You Provided Two Services in One Day: With behavioural health, insurance companies have a strict “one service per day” policy. This means that even if a patient is authorised for 12 sessions of therapy, if you provide two sessions in one day, you won’t be paid for the second session. Clinicians who provide group therapy, psychological testing, or medication reviews beware—sometimes these services also fall under the one service per day policy.
Incorrect Coding: ICD-10 has a lot of advantages over previous coding systems used for medical billing, but the volume of codes can get confusing. Implementing high quality medical billing software can help to ensure correct coding. Most systems will flag potential errors before allowing you to send claims, which may be very helpful in preventing denied claims.
Waited too Long to File the Claim: The vast majority of insurance companies allow 90 days from the time of service to file a claim. However, some insurance companies allow only 30 days to file (and a very few, such as Medicare, allow a year—wow). When claims are filed too long after the date of service, they are rejected.
Lack of proper authorisation: Insurance companies often require the patient to obtain preauthorization of services before treatment, especially for non-routine services like hospitalisations, surgeries and behavioural care. If you provide services without the proper authorization, the claim will likely be denied. To prevent this from happening, you can obtain pre-authorization from the insurance company on the patient’s behalf.

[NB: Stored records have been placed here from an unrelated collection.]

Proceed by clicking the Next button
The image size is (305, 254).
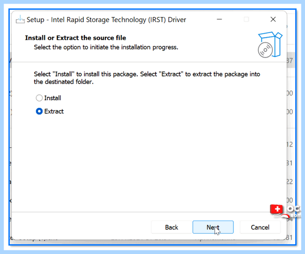pyautogui.click(x=213, y=227)
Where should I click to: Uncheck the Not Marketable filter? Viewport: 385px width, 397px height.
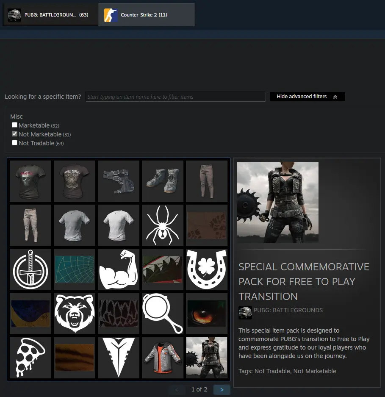pyautogui.click(x=15, y=134)
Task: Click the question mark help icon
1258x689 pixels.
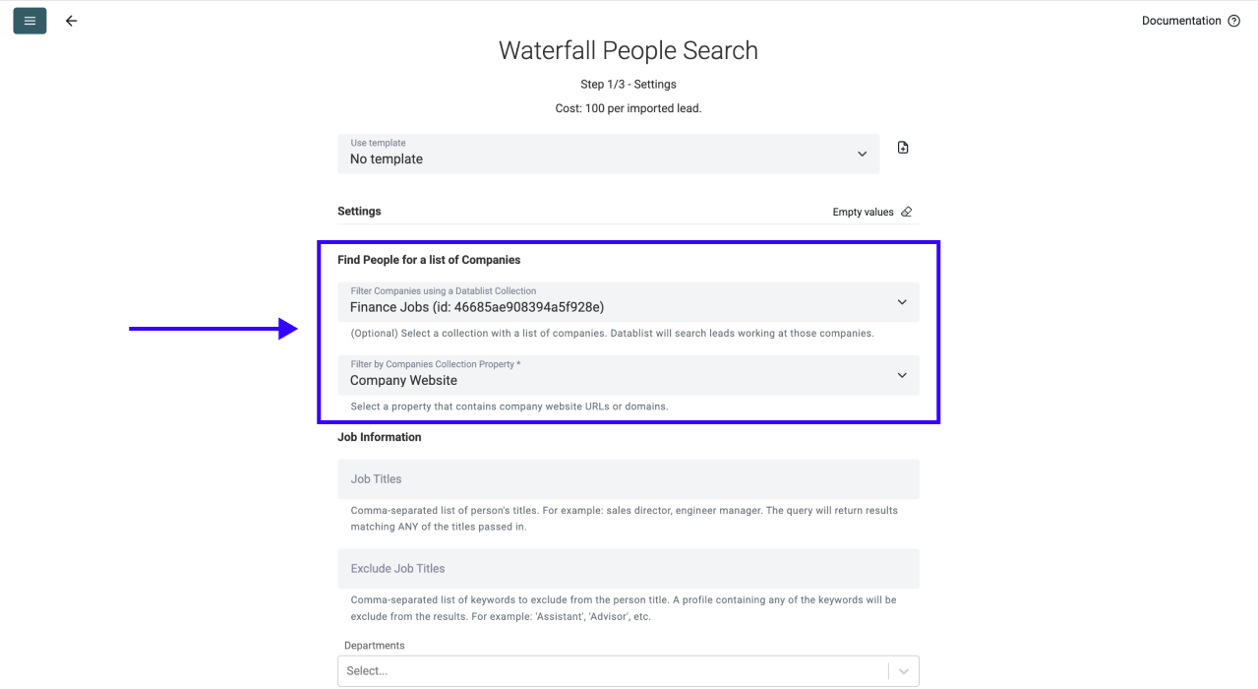Action: pyautogui.click(x=1234, y=21)
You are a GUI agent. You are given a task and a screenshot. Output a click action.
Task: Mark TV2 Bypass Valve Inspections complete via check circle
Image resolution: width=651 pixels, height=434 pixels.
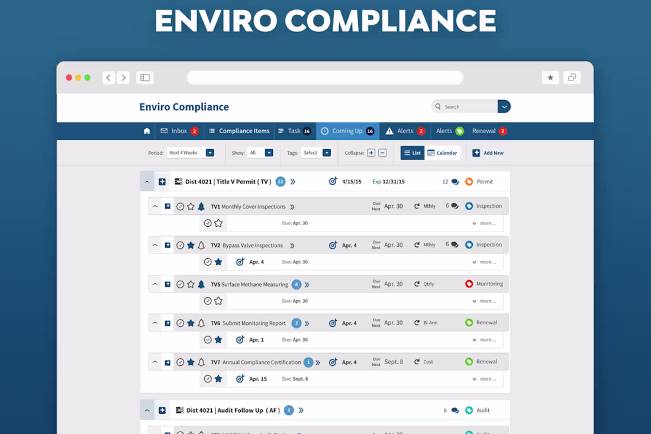click(x=180, y=245)
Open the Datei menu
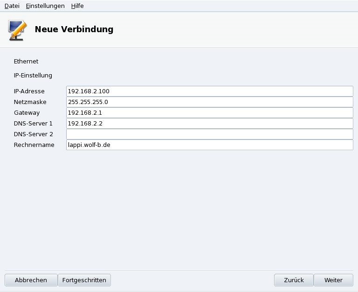Screen dimensions: 358x292 (12, 6)
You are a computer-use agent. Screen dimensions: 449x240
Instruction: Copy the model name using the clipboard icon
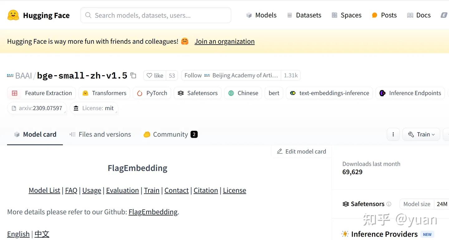tap(133, 75)
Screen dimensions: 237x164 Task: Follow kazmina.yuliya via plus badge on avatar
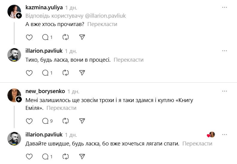19,16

A pre-existing condition: Many insurance plans have a pre-existing condition exclusion clause. If they discover a claim has been submitted for treatment of a condition that existed before the insurance policy began, they will reject the claim. They might even deny a claim for a separate, new illness, if any other kind of pre-existing condition was not initially disclosed. This is usually because the insurance company would not have offered coverage in the first place if the patient had disclosed the pre-existing condition in the beginning.